## Quoted passage
____________________
As bombs rained down and entire neighbourhoods around her were crushed, Shayma Abualatta found the only way to cope with the trauma of Gaza’s 15-month-long war was to make sure she did all she could to get an education.
Now, the 21-year-old – who is studying computer science and computer engineering – wants to use what she learned to help rebuild a land where the most basic lifelines have been severed and everyone needs everything.
“I want to stay in my country, stay where I am, and stay with my relatives and the people I love,” she said.
As a fragile ceasefire takes hold in Gaza, Palestinians are beginning to think cautiously about rebuilding – a Herculean task. The entire 2.3 million population is homeless, with many having been displaced multiple times.
During the conflict, Abualatta said the only way she could exercise some control over her life was to keep studying. For the first three months of the war, she could not bring herself to open her laptop. The first time she did, she cried.
____________________
## Tasks for this exercise
a - In the article about Shayma Abualatta, what subjects is she studying?
b - Carry on the article about Shayma Abualatta from its last sentence.
The lines after this are not needed for anything here.

## Given information
____________________
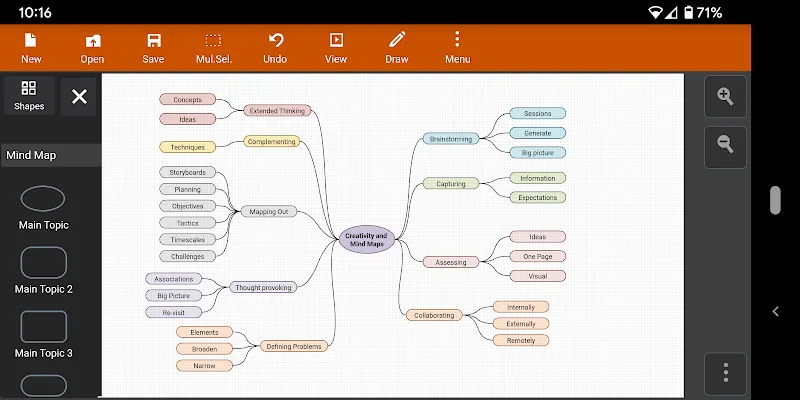Open the Shapes library panel

29,96
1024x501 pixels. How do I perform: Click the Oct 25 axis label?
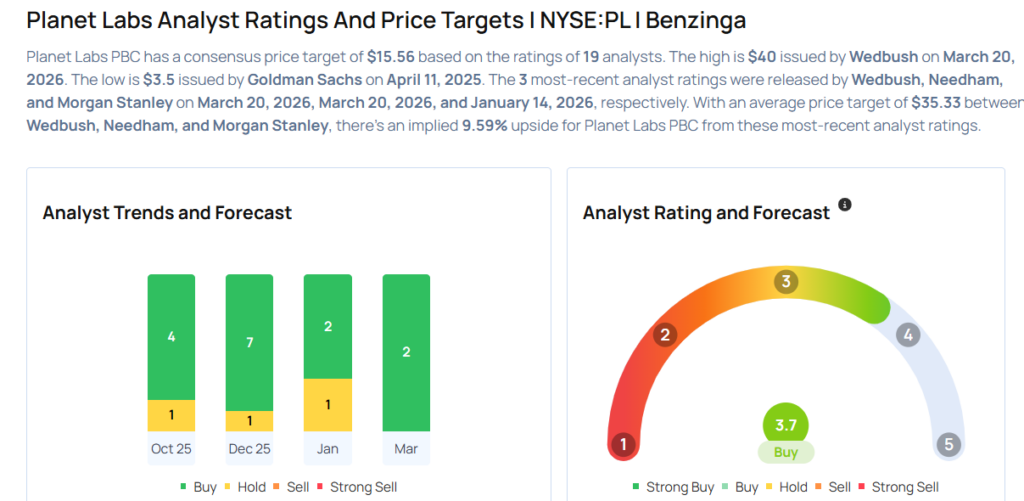point(171,449)
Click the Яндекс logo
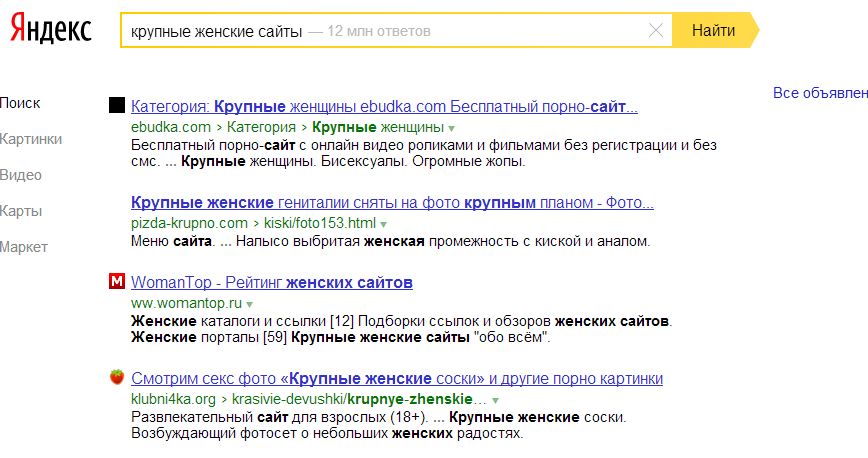This screenshot has height=458, width=868. pyautogui.click(x=51, y=30)
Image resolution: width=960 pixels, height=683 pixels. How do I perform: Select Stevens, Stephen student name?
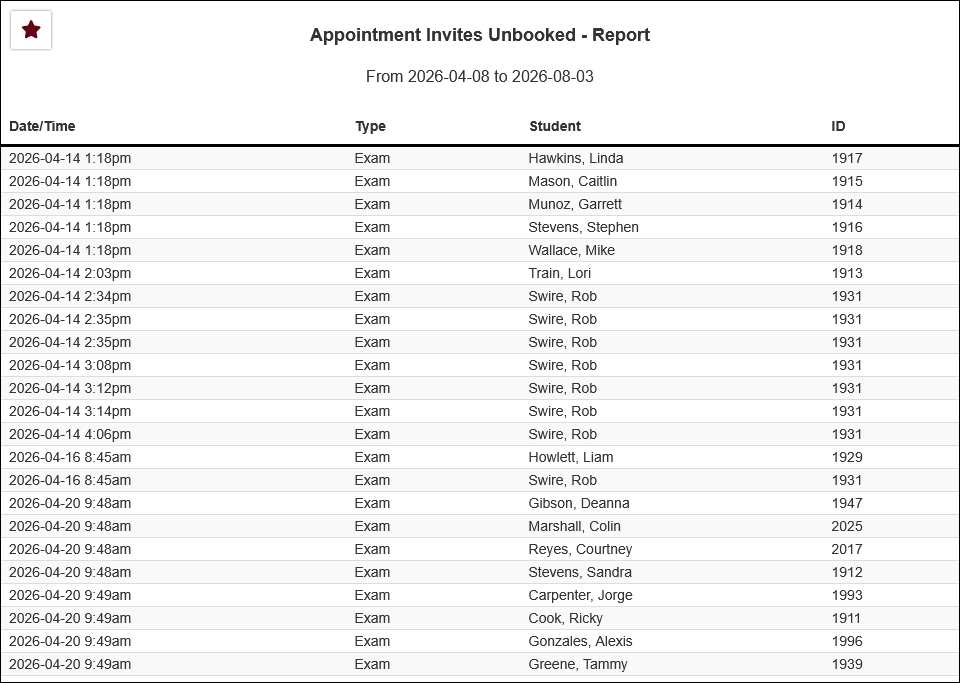pos(583,228)
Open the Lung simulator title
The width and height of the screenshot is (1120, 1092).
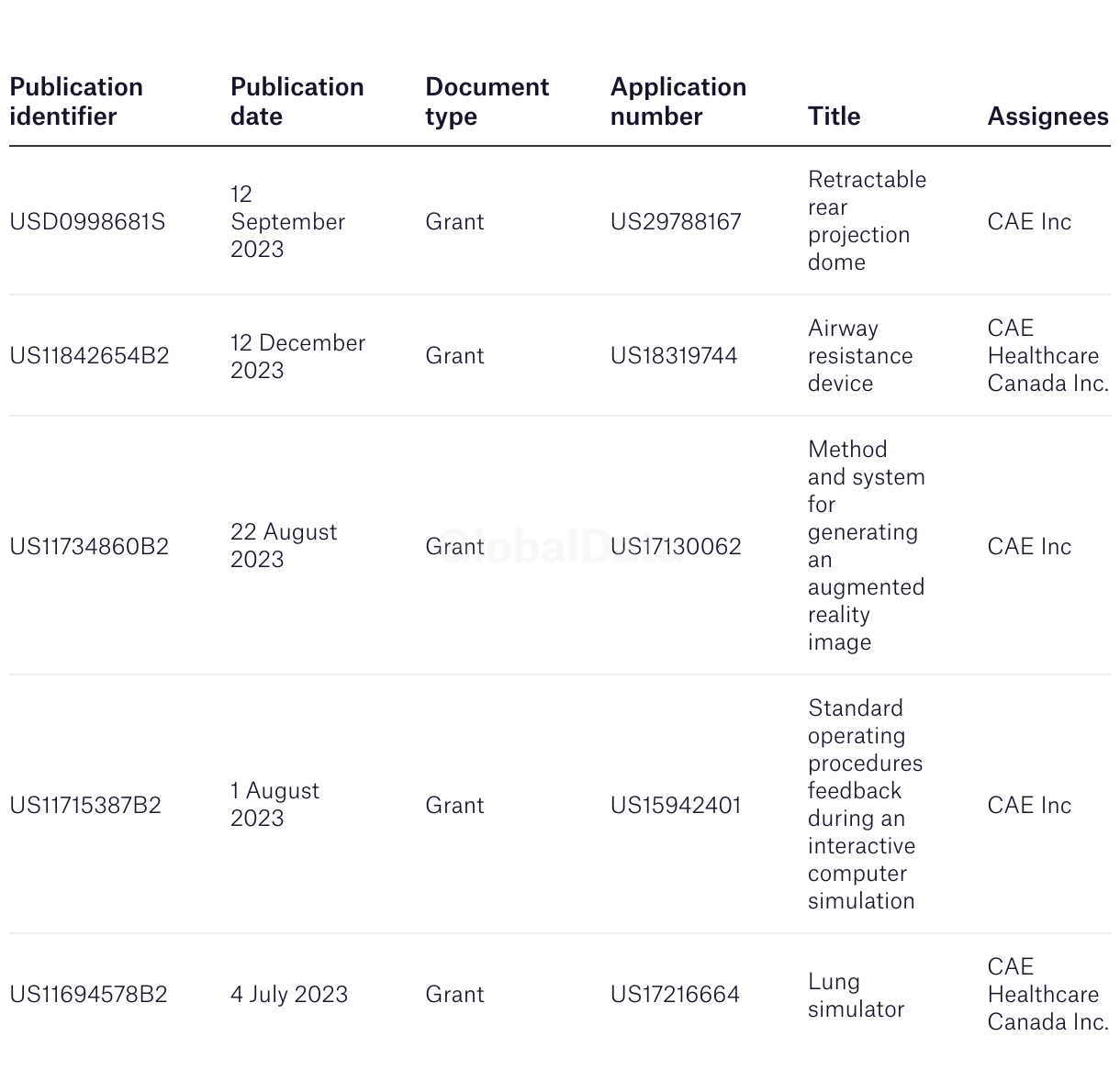[x=856, y=996]
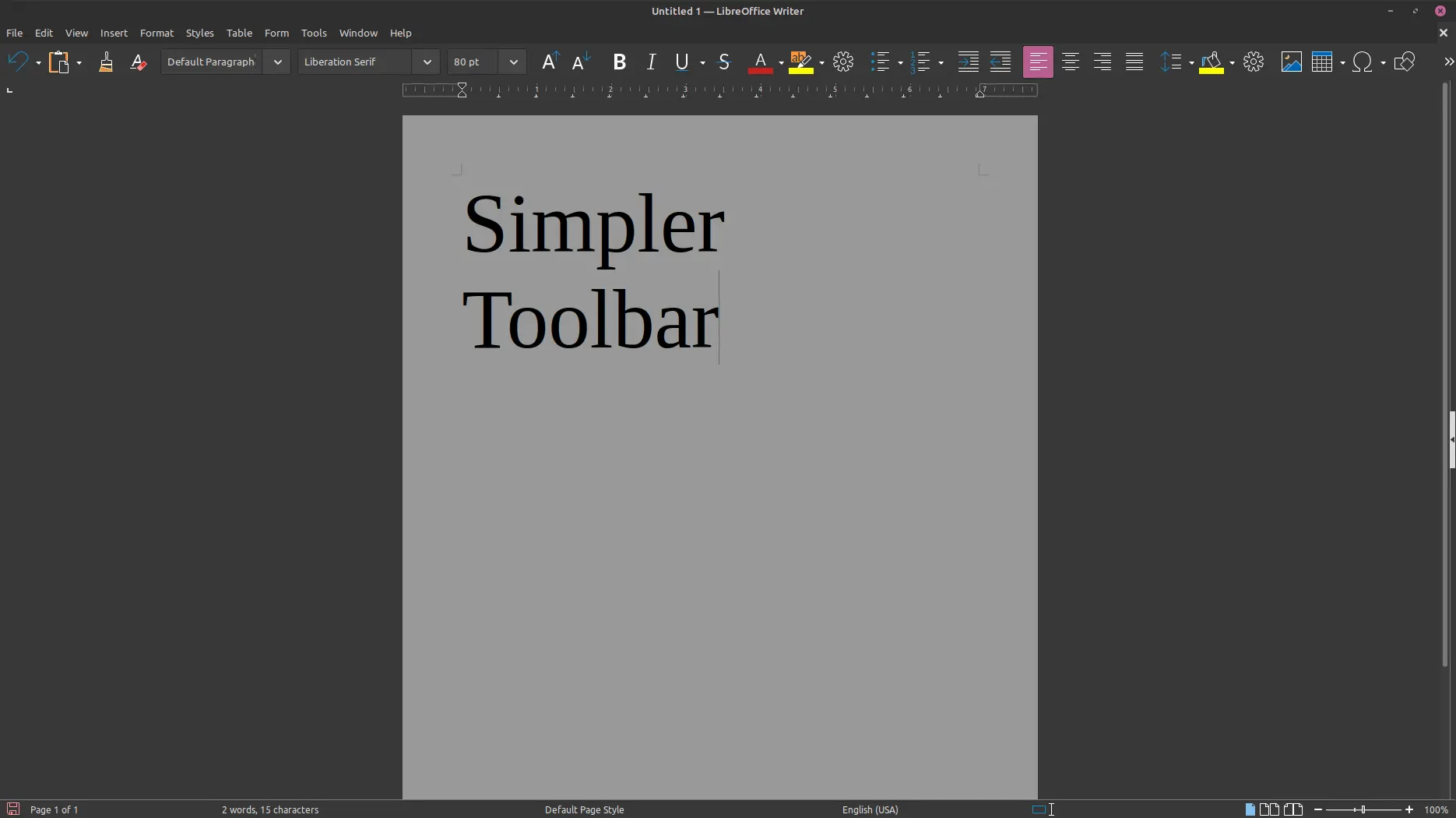Click the Clear Direct Formatting icon
Image resolution: width=1456 pixels, height=818 pixels.
click(139, 62)
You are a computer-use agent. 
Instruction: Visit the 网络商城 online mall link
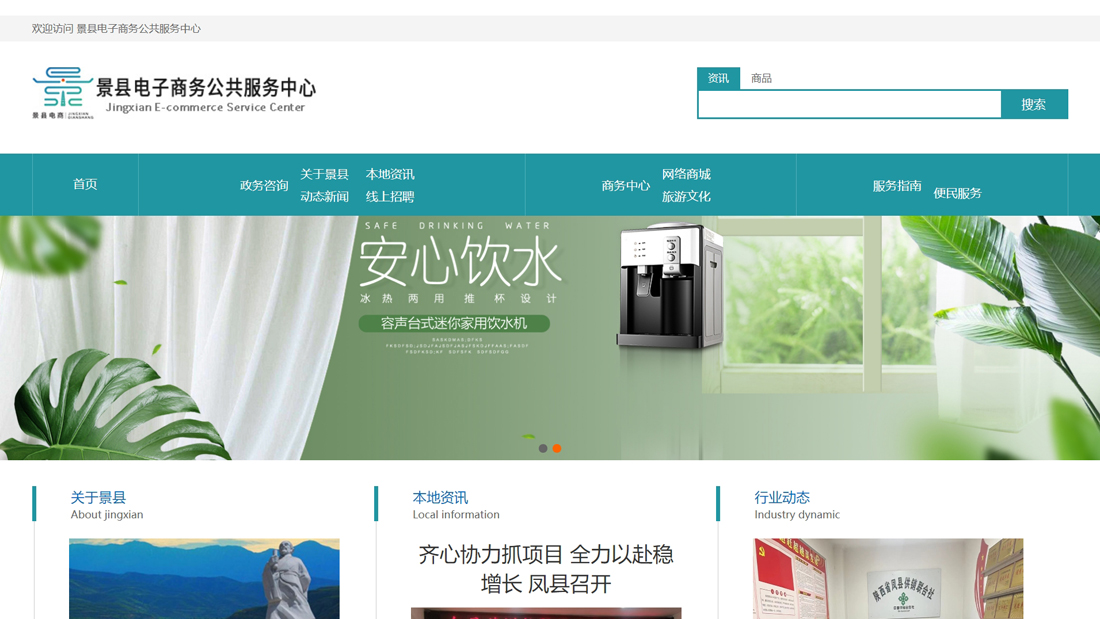click(686, 174)
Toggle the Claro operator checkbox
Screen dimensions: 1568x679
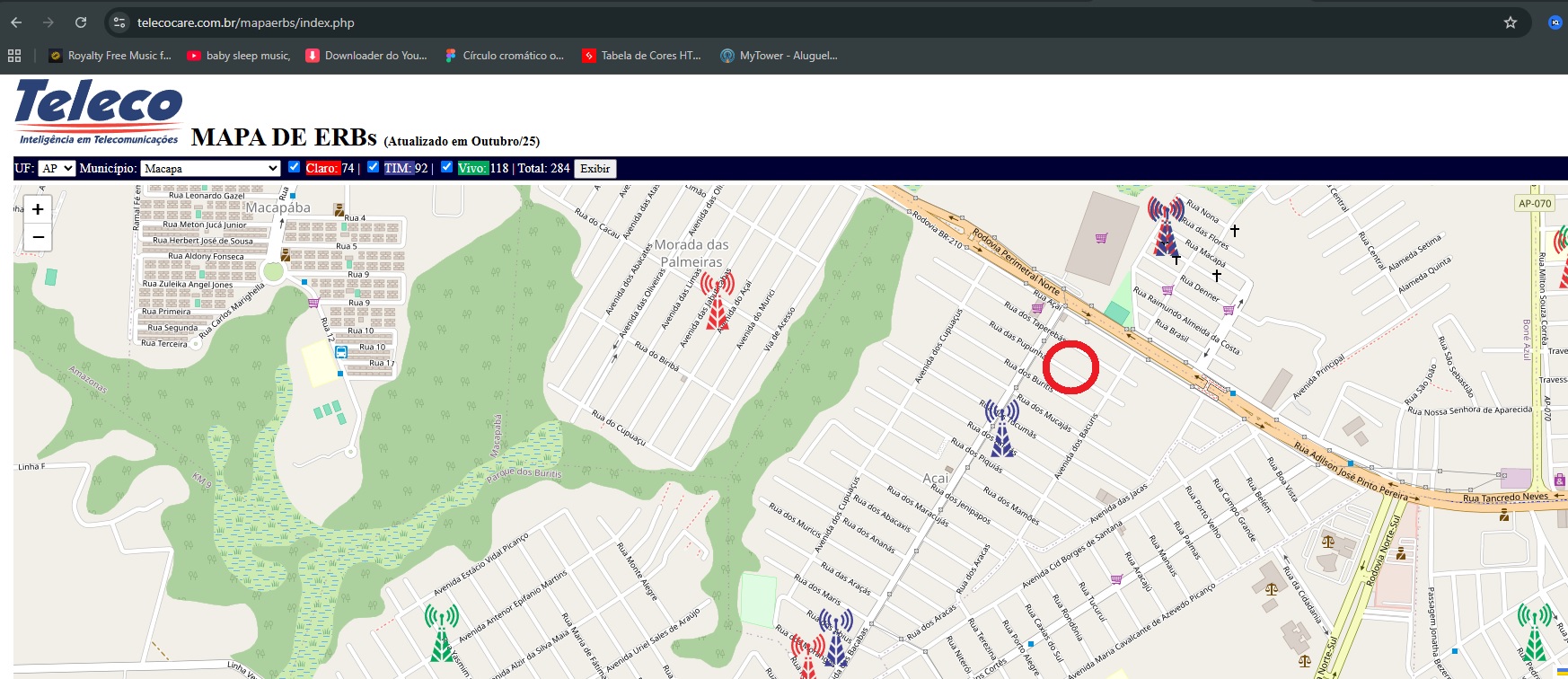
____________________
## Responses in order
a - Computer science and computer engineering.

b -
“I felt like it was such a blessing to have the opportunity to achieve something,” she said in a phone interview from central Gaza, where she had fled from air strikes in the north.
Israel and Hamas agree to six-week ceasefire with hostages set for release
The Israeli military has completely destroyed much of Gaza in its campaign to eliminate Hamas in retaliation for the militant group’s October 7, 2023 attack on Israel.
Gaza health authorities say at least 47,000 people have been killed in the conflict, with the rubble likely holding the remains of thousands more.
As well as freeing 33 of the 98 Israeli and foreign hostages still held by Hamas, the ceasefire deal requires Israel to allow 600 truckloads of aid into Gaza every day for six weeks.
“We need the border crossings to open without restrictions,” Abualatta said. “We need everything.”
Electricity is one of her main concerns. Every day, she walks from the tent where she now lives to a local charging point where she can get online. With peace, she hopes more solar panels can be brought into the territory.
“We just need to clear the rubble and set up tents over them,” she said. “We will start with tents and develop them slowly.”
That might prove easier said than done.
Scale of crisis “unimaginable”
The scale of the humanitarian crisis is “almost unimaginable”, Alexandra Saieh, an advocate at charity Save the Children, told the Thomson Reuters Foundation. “Multiple pressing crises are unfolding, and they are deeply interconnected”.
Save the Children said it would prioritise sending food, water and medicine for children.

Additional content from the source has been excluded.